Balancing Academic Performance and Mental Health During the Pandemic

September 22, 2020     By Dr. Rachele Merk, PhD - Staff Psychologist, Boys Town Nevada Behavioral Health Clinic

Boys Town, Boys Town Parenting, Connecting with Teens, Corona Virus COVID-19, Crisis, education, Homework, Kids and Teens in Crisis, Mental Health, Parenting Resources, Teens

Prior to the COVID-19 pandemic, children and families were able to have a clearer divide between time spent at home with family and time spent at school. Now, virtual schooling has created a new challenge where balancing family time, commitments with school and promoting overall mental health is proving to be very difficult.

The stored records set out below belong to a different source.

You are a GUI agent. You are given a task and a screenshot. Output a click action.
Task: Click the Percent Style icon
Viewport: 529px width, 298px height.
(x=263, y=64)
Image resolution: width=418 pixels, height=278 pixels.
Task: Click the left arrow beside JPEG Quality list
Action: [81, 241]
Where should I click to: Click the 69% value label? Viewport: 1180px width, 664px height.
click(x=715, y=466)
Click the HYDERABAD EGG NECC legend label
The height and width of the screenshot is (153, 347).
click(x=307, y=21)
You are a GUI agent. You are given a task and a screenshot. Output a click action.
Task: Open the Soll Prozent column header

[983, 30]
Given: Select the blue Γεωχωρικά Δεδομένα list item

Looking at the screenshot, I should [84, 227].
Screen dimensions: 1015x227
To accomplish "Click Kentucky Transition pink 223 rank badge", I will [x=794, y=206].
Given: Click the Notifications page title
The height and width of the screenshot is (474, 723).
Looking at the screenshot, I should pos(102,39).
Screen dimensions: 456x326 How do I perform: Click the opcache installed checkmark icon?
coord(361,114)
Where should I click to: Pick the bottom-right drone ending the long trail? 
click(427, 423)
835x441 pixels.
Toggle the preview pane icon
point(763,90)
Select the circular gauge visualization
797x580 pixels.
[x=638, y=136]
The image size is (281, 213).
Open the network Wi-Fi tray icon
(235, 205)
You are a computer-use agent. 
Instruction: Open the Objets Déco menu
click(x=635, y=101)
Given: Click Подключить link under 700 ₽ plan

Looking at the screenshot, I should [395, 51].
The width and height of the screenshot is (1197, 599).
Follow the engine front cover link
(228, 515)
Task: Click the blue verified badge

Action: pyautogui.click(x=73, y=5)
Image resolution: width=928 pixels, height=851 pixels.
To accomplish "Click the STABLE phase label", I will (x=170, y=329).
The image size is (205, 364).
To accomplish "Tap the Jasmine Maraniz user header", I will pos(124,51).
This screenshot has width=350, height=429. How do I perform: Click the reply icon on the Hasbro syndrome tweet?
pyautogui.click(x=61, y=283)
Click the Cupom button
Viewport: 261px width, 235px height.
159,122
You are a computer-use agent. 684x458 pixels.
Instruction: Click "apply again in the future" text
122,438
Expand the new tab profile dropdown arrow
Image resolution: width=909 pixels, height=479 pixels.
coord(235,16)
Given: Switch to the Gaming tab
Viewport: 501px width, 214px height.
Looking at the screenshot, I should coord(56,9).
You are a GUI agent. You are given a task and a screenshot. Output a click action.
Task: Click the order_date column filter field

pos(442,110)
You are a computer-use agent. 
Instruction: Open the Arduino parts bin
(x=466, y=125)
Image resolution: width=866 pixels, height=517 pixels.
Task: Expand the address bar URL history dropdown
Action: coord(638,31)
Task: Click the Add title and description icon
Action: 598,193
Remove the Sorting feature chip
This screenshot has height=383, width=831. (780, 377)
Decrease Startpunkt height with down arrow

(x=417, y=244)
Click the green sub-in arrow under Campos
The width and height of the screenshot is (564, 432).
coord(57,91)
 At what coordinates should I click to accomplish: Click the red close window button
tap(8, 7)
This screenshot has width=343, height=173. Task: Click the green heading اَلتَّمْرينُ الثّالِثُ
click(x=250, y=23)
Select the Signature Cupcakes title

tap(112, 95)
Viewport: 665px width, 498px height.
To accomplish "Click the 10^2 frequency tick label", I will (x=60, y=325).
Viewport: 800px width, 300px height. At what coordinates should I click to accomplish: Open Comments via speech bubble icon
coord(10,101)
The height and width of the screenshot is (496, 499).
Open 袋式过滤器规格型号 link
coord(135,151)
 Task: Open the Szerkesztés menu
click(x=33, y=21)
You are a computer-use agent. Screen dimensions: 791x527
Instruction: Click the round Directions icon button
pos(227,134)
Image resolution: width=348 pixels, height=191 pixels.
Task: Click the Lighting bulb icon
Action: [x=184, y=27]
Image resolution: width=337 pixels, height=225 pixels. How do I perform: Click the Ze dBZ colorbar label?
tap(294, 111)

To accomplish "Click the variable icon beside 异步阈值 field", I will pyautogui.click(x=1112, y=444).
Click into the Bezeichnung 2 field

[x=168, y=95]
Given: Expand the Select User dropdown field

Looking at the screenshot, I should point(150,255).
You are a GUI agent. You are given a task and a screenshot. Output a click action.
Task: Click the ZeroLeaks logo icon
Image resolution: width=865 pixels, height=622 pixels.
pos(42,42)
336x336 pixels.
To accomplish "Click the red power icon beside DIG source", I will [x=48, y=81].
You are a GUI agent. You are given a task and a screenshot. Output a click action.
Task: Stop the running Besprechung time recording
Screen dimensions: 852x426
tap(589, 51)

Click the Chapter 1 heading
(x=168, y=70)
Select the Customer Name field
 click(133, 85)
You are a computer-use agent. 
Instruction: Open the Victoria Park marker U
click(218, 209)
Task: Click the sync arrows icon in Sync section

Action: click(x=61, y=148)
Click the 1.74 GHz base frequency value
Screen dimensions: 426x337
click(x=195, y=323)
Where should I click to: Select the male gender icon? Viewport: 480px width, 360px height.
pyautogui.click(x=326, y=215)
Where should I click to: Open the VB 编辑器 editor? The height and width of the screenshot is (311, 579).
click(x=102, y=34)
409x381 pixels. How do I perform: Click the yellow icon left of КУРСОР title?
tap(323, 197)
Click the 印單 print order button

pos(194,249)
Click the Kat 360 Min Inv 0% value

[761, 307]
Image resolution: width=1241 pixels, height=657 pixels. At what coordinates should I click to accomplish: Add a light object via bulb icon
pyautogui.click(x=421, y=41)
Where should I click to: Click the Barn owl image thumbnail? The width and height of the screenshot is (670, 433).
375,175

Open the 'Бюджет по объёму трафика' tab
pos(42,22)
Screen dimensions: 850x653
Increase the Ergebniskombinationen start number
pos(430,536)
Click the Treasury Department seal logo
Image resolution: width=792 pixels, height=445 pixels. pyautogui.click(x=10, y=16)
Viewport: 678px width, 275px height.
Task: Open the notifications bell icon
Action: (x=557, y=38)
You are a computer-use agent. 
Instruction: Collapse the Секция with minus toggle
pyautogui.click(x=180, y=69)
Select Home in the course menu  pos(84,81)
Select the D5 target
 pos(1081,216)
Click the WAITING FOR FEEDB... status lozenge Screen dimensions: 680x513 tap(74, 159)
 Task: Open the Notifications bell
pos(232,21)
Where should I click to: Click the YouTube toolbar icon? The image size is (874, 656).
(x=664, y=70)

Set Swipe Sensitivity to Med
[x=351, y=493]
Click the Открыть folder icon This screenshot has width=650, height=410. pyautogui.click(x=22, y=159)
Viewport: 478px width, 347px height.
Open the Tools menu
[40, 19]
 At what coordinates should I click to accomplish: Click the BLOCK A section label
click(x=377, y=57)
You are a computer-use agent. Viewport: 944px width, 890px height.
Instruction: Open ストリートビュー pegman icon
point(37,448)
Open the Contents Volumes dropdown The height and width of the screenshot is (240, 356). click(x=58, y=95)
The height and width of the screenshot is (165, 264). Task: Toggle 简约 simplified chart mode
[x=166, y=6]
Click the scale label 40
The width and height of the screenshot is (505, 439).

Here are some strategies you can use with your child and family to help create a better balance:

  • Create a learning space that is separate from a space for play or family time. This will help children maintain focus on their schoolwork and promote a more effective transition into play or family time when the school day ends. It also allows you and your child to be able to say, “Work stays in the homework space." Alternatively, if your home does not allow for a separate space for school – consider putting away all school supplies at the end of the day to signify a transition to play and family time.
  • Ensure your child is following family rules regarding when social media, television and devices are allowed. Discuss with children how much time they think is reasonable to spend online apart from time spent with virtual learning and commit to specific timeframes for on-screen vs. off-screen hours. Children should be encouraged to engage in activities that allow for movement to decrease restlessness, be outside and support appropriate amounts of exercise and play.
  • Make a schedule and stick to it. A daily schedule can reduce anxiety and create structure so that the days feel more orderly and routine. Consider the best times for your child to learn and work, and build those times into the daily routine.
  • Help your child communicate with the school. It seems some stress from virtual learning comes with the challenges of communicating with teachers and school staff regarding expectations and to seek clarity on assignments. Here is how you can help keep communication flowing as smoothly as possible:  
  • Virtual communication can allow for opportunities to communicate with teachers regarding missing work, lesson plans and other academic needs. Check your messages once or twice a day and make sure to reply to any messages that require one.
  • Emails to teachers may come from students, or students and parents together, regarding their needs. Specifically, if work is not understood, work with your child and your child's teacher on identifying what may be interfering with understanding and discuss the next steps for your child to get his or her needs met.
  • Promote consistency with sleep. The National Sleep Foundation released recommendations for amounts of sleep per age. Studies have shown that children who obtain a regular amount of adequate sleep have improved behavior, attention, ability to regulate their emotions, memory, ability to focus and learn and overall better mental and physical health. The sleep recommendations are:      
  • Toddlers (1-2 years): 11-14 hours
  • Preschoolers (3-5): 10-13 hours
  • School-age children (6-13): 9-11 hours
  • Teenagers (14-17): 8-10 hours
  • Ways to keep your and your child's mental health and stress levels in check:
  • There is a lot of pressure for kids to complete their schoolwork. However, be mindful of the impact this pressure has on your child's stress level and mental health. For most students, this is a new way of schooling so feelings of frustration and overwhelm, although normal, can become difficult to cope with over time. Check in with children on how they are coping with their work and expectations, and talk to them about an action plan to get them the right help when they need it.
  • Remember that you aren't alone in your experience. Check in with other parents and caregivers regarding strategies they've found helpful and supports and resources they've accessed that have worked. Also, share your concerns and useful strategies to help support others. It is important that we work together as a community for the good of our children and families.